### What you should do
Retype all of the records below character for character, leaving nothing out and changing nothing.

[START Extracted records]

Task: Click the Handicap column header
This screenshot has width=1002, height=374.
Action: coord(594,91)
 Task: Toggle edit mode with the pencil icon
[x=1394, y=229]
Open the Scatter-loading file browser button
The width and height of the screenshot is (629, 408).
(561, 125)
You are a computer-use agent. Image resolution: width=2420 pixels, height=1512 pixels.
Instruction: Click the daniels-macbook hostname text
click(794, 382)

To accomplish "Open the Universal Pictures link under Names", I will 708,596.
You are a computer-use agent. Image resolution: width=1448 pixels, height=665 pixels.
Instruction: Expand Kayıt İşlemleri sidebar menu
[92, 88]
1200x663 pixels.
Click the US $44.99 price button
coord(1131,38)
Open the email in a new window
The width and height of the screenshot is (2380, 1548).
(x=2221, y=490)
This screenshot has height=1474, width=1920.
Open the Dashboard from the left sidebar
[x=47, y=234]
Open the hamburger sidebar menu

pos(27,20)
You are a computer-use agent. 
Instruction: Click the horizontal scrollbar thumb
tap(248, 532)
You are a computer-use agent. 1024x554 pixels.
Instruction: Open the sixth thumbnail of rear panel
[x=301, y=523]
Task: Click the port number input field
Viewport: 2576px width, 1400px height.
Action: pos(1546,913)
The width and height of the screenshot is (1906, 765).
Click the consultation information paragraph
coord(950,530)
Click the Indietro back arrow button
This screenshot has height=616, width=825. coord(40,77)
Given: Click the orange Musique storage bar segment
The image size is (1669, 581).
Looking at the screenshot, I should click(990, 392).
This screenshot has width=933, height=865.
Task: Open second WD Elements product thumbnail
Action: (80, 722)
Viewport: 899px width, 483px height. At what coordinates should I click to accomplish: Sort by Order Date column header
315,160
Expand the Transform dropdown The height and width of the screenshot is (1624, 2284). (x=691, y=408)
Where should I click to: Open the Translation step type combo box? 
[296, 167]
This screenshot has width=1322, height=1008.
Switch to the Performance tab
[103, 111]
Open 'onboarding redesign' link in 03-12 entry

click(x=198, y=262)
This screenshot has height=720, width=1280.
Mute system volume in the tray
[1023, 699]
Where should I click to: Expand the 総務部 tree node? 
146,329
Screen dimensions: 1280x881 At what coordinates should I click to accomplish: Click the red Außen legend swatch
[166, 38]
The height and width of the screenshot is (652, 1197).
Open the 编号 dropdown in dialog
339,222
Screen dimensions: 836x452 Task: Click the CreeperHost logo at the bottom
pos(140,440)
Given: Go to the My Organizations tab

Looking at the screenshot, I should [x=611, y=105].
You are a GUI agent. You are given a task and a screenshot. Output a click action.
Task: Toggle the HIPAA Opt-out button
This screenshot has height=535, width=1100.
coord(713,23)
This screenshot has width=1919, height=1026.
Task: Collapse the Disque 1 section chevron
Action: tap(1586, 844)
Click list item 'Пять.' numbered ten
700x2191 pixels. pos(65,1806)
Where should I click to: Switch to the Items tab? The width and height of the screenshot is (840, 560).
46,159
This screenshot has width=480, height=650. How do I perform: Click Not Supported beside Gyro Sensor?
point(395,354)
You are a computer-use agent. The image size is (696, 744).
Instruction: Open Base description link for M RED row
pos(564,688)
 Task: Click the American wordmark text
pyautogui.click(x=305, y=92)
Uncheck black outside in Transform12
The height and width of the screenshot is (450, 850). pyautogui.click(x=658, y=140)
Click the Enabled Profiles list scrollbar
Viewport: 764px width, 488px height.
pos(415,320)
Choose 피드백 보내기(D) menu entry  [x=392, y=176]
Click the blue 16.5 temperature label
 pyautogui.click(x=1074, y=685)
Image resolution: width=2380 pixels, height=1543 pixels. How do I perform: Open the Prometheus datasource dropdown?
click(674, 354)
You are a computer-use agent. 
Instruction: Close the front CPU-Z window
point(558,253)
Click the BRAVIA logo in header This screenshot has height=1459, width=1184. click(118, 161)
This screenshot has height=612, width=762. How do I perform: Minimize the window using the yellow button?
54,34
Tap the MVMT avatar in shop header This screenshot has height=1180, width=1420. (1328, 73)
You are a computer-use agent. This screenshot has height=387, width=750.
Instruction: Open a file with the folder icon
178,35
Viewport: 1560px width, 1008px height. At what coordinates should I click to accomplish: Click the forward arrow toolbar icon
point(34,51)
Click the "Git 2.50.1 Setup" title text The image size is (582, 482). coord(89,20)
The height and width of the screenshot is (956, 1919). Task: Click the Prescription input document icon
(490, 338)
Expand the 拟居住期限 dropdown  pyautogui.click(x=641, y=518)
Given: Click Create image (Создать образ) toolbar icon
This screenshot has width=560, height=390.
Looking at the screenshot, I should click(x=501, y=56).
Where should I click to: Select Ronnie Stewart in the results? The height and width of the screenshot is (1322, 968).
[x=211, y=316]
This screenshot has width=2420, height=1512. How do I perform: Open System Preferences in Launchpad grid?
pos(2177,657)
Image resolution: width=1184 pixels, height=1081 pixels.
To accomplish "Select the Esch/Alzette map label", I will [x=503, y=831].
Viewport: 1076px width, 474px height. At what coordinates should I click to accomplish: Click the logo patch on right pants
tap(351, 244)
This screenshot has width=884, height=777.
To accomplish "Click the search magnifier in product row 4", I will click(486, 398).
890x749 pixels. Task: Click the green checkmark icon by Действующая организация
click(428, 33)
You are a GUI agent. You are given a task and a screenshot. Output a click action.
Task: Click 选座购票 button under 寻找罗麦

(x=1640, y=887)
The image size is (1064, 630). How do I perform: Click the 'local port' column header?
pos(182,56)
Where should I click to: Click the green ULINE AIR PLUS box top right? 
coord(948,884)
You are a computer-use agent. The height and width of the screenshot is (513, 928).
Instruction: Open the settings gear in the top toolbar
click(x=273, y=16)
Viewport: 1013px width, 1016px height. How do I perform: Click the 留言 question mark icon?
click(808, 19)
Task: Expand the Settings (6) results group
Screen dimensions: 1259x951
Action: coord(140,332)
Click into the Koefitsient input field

[END Extracted records]

### Result
Task: Click the Handicap column header
This screenshot has width=1002, height=374.
Action: coord(594,91)
 Task: Toggle edit mode with the pencil icon
[x=1394, y=229]
Open the Scatter-loading file browser button
The width and height of the screenshot is (629, 408).
(561, 125)
You are a computer-use agent. Image resolution: width=2420 pixels, height=1512 pixels.
Instruction: Click the daniels-macbook hostname text
click(794, 382)

To accomplish "Open the Universal Pictures link under Names", I will 708,596.
You are a computer-use agent. Image resolution: width=1448 pixels, height=665 pixels.
Instruction: Expand Kayıt İşlemleri sidebar menu
[92, 88]
1200x663 pixels.
Click the US $44.99 price button
coord(1131,38)
Open the email in a new window
The width and height of the screenshot is (2380, 1548).
(x=2221, y=490)
This screenshot has height=1474, width=1920.
Open the Dashboard from the left sidebar
[x=47, y=234]
Open the hamburger sidebar menu

pos(27,20)
You are a computer-use agent. 
Instruction: Click the horizontal scrollbar thumb
tap(248, 532)
You are a computer-use agent. 1024x554 pixels.
Instruction: Open the sixth thumbnail of rear panel
[x=301, y=523]
Task: Click the port number input field
Viewport: 2576px width, 1400px height.
Action: pos(1546,913)
The width and height of the screenshot is (1906, 765).
Click the consultation information paragraph
coord(950,530)
Click the Indietro back arrow button
This screenshot has height=616, width=825. coord(40,77)
Given: Click the orange Musique storage bar segment
The image size is (1669, 581).
Looking at the screenshot, I should click(990, 392).
This screenshot has width=933, height=865.
Task: Open second WD Elements product thumbnail
Action: (80, 722)
Viewport: 899px width, 483px height. At what coordinates should I click to accomplish: Sort by Order Date column header
315,160
Expand the Transform dropdown The height and width of the screenshot is (1624, 2284). (x=691, y=408)
Where should I click to: Open the Translation step type combo box? 
[296, 167]
This screenshot has width=1322, height=1008.
Switch to the Performance tab
[103, 111]
Open 'onboarding redesign' link in 03-12 entry

click(x=198, y=262)
This screenshot has height=720, width=1280.
Mute system volume in the tray
[1023, 699]
Where should I click to: Expand the 総務部 tree node? 
146,329
Screen dimensions: 1280x881 At what coordinates should I click to accomplish: Click the red Außen legend swatch
[166, 38]
The height and width of the screenshot is (652, 1197).
Open the 编号 dropdown in dialog
339,222
Screen dimensions: 836x452 Task: Click the CreeperHost logo at the bottom
pos(140,440)
Given: Go to the My Organizations tab

Looking at the screenshot, I should [x=611, y=105].
You are a GUI agent. You are given a task and a screenshot. Output a click action.
Task: Toggle the HIPAA Opt-out button
This screenshot has height=535, width=1100.
coord(713,23)
This screenshot has width=1919, height=1026.
Task: Collapse the Disque 1 section chevron
Action: tap(1586, 844)
Click list item 'Пять.' numbered ten
700x2191 pixels. pos(65,1806)
Where should I click to: Switch to the Items tab? The width and height of the screenshot is (840, 560).
46,159
This screenshot has width=480, height=650. How do I perform: Click Not Supported beside Gyro Sensor?
point(395,354)
You are a computer-use agent. The image size is (696, 744).
Instruction: Open Base description link for M RED row
pos(564,688)
 Task: Click the American wordmark text
pyautogui.click(x=305, y=92)
Uncheck black outside in Transform12
The height and width of the screenshot is (450, 850). pyautogui.click(x=658, y=140)
Click the Enabled Profiles list scrollbar
Viewport: 764px width, 488px height.
pos(415,320)
Choose 피드백 보내기(D) menu entry  [x=392, y=176]
Click the blue 16.5 temperature label
 pyautogui.click(x=1074, y=685)
Image resolution: width=2380 pixels, height=1543 pixels. How do I perform: Open the Prometheus datasource dropdown?
click(674, 354)
You are a computer-use agent. 
Instruction: Close the front CPU-Z window
point(558,253)
Click the BRAVIA logo in header This screenshot has height=1459, width=1184. click(118, 161)
This screenshot has height=612, width=762. How do I perform: Minimize the window using the yellow button?
54,34
Tap the MVMT avatar in shop header This screenshot has height=1180, width=1420. (1328, 73)
You are a computer-use agent. This screenshot has height=387, width=750.
Instruction: Open a file with the folder icon
178,35
Viewport: 1560px width, 1008px height. At what coordinates should I click to accomplish: Click the forward arrow toolbar icon
point(34,51)
Click the "Git 2.50.1 Setup" title text The image size is (582, 482). coord(89,20)
The height and width of the screenshot is (956, 1919). Task: Click the Prescription input document icon
(490, 338)
Expand the 拟居住期限 dropdown  pyautogui.click(x=641, y=518)
Given: Click Create image (Создать образ) toolbar icon
This screenshot has width=560, height=390.
Looking at the screenshot, I should click(x=501, y=56).
Where should I click to: Select Ronnie Stewart in the results? The height and width of the screenshot is (1322, 968).
[x=211, y=316]
This screenshot has width=2420, height=1512. How do I perform: Open System Preferences in Launchpad grid?
pos(2177,657)
Image resolution: width=1184 pixels, height=1081 pixels.
To accomplish "Select the Esch/Alzette map label", I will [x=503, y=831].
Viewport: 1076px width, 474px height. At what coordinates should I click to accomplish: Click the logo patch on right pants
tap(351, 244)
This screenshot has width=884, height=777.
To accomplish "Click the search magnifier in product row 4", I will click(486, 398).
890x749 pixels. Task: Click the green checkmark icon by Действующая организация
click(428, 33)
You are a GUI agent. You are given a task and a screenshot. Output a click action.
Task: Click 选座购票 button under 寻找罗麦

(x=1640, y=887)
The image size is (1064, 630). How do I perform: Click the 'local port' column header?
pos(182,56)
Where should I click to: Click the green ULINE AIR PLUS box top right? 
coord(948,884)
You are a computer-use agent. The height and width of the screenshot is (513, 928).
Instruction: Open the settings gear in the top toolbar
click(x=273, y=16)
Viewport: 1013px width, 1016px height. How do I perform: Click the 留言 question mark icon?
click(808, 19)
Task: Expand the Settings (6) results group
Screen dimensions: 1259x951
Action: coord(140,332)
Click into the Koefitsient input field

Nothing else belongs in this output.